Stored items from a collection:
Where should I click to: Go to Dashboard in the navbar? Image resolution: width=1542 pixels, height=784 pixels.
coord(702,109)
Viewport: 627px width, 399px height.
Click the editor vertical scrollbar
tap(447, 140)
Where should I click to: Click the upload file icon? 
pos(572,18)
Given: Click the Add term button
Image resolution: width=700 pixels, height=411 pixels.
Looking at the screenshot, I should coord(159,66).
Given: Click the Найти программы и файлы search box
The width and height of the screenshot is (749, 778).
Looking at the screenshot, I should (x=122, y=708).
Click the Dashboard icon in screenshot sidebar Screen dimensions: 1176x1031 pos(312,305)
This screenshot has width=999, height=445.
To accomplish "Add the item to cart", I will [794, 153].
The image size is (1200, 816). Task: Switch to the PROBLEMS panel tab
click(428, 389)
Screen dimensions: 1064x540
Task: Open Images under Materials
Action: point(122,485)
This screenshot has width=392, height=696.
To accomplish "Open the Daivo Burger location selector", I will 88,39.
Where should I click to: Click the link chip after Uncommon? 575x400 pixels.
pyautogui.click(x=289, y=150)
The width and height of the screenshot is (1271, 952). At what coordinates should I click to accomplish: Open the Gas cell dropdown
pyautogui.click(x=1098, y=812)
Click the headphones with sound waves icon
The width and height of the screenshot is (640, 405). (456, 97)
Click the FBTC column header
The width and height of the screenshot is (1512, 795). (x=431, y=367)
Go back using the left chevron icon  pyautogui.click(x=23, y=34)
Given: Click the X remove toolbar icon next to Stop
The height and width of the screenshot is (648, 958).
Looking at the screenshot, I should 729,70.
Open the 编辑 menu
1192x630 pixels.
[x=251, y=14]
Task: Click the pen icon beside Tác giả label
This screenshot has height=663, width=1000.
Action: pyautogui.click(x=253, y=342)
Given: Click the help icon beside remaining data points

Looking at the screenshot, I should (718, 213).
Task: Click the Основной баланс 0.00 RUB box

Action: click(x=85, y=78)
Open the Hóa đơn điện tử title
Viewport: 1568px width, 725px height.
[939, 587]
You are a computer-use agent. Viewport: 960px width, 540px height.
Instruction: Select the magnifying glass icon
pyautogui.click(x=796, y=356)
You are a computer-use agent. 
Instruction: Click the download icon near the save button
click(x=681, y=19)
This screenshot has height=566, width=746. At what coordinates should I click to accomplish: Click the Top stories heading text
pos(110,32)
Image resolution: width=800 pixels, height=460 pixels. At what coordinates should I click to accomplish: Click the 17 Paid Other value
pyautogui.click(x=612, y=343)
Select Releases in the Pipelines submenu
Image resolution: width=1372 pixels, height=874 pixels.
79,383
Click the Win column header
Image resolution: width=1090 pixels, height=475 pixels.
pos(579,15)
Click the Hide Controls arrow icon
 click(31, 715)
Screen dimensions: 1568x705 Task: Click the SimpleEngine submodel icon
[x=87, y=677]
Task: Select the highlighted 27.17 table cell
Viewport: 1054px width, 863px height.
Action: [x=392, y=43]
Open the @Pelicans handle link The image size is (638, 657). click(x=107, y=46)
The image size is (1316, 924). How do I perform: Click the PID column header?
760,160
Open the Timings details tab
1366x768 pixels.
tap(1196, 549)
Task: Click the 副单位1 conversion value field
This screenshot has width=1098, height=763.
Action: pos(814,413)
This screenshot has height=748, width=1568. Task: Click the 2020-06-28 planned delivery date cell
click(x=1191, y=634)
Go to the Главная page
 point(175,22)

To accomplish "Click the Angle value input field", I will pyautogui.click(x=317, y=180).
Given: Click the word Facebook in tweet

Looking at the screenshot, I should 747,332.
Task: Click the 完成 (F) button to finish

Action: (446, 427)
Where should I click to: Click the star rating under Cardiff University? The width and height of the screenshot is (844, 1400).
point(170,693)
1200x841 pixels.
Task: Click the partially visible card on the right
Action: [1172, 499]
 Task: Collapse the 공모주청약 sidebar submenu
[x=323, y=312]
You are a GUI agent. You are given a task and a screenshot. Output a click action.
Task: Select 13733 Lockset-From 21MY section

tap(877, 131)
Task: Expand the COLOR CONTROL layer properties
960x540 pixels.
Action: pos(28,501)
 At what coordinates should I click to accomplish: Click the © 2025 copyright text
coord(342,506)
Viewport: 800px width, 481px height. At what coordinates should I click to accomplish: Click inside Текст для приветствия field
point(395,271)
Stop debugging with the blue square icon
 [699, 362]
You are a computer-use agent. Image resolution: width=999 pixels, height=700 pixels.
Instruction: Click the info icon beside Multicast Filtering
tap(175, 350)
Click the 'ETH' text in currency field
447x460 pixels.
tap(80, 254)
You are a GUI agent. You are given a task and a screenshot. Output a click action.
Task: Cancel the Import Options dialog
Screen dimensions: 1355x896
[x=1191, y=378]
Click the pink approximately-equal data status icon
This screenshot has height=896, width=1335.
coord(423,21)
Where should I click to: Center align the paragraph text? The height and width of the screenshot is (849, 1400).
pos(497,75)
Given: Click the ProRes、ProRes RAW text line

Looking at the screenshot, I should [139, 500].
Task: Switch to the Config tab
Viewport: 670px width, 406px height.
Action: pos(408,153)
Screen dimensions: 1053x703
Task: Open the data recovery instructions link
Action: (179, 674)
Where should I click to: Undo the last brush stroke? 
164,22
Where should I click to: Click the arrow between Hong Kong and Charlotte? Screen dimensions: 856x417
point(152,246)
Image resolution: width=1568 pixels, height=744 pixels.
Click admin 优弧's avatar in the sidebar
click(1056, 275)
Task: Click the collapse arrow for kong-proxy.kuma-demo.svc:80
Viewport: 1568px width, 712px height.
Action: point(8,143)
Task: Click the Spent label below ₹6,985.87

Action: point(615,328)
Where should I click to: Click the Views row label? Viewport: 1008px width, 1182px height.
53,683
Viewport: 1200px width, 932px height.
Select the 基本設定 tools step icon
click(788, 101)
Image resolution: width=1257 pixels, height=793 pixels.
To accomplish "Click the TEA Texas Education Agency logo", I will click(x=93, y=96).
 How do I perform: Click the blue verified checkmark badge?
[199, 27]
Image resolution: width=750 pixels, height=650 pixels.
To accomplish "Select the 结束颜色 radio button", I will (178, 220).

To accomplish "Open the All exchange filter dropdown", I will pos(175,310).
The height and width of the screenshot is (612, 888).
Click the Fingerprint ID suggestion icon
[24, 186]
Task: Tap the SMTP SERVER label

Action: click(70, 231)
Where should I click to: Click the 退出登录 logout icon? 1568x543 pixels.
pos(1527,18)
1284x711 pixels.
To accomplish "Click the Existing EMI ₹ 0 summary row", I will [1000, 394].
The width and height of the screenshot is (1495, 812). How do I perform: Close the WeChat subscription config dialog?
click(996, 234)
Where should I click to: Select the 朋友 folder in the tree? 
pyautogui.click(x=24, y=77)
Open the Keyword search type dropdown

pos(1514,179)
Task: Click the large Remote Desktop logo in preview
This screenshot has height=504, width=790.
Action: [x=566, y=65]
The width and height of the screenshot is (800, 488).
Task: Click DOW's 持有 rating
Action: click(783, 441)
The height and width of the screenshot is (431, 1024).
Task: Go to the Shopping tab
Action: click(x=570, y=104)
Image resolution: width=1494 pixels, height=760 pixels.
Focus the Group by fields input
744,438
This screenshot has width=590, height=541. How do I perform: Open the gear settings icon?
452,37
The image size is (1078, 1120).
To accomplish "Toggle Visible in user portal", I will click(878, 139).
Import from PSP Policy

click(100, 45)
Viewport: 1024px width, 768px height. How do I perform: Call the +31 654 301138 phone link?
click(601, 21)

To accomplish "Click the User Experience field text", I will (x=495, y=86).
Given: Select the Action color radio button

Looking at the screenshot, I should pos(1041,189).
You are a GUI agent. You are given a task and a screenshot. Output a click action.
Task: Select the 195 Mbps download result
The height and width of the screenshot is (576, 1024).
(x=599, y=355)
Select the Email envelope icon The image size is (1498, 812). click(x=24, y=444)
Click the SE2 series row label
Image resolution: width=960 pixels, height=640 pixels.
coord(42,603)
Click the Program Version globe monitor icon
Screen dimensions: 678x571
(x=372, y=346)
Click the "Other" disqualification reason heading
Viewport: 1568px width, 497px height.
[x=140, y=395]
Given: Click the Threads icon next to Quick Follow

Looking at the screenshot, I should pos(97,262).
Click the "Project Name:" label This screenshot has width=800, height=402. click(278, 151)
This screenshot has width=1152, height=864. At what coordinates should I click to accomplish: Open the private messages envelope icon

Stated problem → Collect every line of the records above that contains the word "search".

Written reply →
Given: Click the Найти программы и файлы search box
Open the Keyword search type dropdown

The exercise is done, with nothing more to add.